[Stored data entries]
..........

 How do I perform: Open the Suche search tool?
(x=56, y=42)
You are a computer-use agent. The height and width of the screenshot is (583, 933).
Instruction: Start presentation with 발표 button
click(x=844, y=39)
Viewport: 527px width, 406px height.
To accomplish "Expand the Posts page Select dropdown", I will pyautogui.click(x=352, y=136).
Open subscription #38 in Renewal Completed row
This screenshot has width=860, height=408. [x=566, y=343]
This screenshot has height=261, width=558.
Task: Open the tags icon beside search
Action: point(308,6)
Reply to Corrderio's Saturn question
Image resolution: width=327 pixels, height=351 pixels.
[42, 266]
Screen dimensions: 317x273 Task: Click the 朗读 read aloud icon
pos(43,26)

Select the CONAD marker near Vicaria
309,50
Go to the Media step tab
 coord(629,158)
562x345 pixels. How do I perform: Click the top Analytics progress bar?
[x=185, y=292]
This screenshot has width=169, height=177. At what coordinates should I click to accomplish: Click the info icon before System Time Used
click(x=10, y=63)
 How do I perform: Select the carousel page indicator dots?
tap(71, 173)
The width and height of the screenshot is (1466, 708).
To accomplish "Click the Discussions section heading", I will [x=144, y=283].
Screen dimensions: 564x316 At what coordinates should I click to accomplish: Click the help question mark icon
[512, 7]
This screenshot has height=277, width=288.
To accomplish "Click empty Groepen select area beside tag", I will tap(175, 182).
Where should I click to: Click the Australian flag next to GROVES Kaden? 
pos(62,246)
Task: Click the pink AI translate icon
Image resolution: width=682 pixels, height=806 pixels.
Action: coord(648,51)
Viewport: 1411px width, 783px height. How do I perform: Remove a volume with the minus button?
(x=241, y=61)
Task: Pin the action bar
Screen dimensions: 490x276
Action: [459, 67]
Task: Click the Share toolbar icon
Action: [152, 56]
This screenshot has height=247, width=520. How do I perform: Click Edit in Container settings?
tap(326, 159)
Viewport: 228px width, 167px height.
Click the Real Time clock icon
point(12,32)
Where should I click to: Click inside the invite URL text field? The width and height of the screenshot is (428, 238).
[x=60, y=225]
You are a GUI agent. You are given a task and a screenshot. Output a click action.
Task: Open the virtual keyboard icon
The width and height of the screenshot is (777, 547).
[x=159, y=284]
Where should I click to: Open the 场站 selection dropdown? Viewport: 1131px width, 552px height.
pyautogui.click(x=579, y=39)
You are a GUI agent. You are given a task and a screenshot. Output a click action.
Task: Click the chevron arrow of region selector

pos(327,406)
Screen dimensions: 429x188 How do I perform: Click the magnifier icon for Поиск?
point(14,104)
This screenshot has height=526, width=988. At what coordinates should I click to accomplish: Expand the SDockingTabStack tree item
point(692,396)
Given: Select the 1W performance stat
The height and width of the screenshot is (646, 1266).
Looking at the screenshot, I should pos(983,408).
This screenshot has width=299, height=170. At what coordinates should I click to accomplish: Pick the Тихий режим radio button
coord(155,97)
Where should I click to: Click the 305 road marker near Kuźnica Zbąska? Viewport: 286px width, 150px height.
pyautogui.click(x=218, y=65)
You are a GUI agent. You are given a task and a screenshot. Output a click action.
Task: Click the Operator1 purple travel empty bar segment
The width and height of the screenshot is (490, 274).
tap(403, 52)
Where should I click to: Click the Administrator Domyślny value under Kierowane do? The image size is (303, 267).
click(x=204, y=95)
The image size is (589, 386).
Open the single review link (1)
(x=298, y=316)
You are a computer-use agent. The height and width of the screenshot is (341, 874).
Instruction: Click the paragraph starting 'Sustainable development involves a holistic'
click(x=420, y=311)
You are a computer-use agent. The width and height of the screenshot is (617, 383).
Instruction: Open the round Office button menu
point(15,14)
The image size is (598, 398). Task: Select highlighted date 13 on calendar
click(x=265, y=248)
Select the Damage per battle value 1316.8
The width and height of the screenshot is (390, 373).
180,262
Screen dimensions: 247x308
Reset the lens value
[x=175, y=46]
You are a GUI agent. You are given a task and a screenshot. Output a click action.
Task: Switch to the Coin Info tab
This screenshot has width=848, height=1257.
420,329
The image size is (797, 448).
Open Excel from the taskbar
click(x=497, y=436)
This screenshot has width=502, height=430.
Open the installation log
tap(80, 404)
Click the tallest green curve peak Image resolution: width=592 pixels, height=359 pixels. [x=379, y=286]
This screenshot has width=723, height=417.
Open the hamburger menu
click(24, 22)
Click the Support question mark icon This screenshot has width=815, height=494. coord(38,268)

..........

→ Aim of the exercise
Set down, exactly as they appear above, all lines from the one that has "Reply to Corrderio's Saturn question" down to the one that has "Task: Click the pink AI translate icon", including those two and no others.

→ Response
Reply to Corrderio's Saturn question
Image resolution: width=327 pixels, height=351 pixels.
[42, 266]
Screen dimensions: 317x273 Task: Click the 朗读 read aloud icon
pos(43,26)

Select the CONAD marker near Vicaria
309,50
Go to the Media step tab
 coord(629,158)
562x345 pixels. How do I perform: Click the top Analytics progress bar?
[x=185, y=292]
This screenshot has width=169, height=177. At what coordinates should I click to accomplish: Click the info icon before System Time Used
click(x=10, y=63)
 How do I perform: Select the carousel page indicator dots?
tap(71, 173)
The width and height of the screenshot is (1466, 708).
To accomplish "Click the Discussions section heading", I will [x=144, y=283].
Screen dimensions: 564x316 At what coordinates should I click to accomplish: Click the help question mark icon
[512, 7]
This screenshot has height=277, width=288.
To accomplish "Click empty Groepen select area beside tag", I will tap(175, 182).
Where should I click to: Click the Australian flag next to GROVES Kaden? 
pos(62,246)
Task: Click the pink AI translate icon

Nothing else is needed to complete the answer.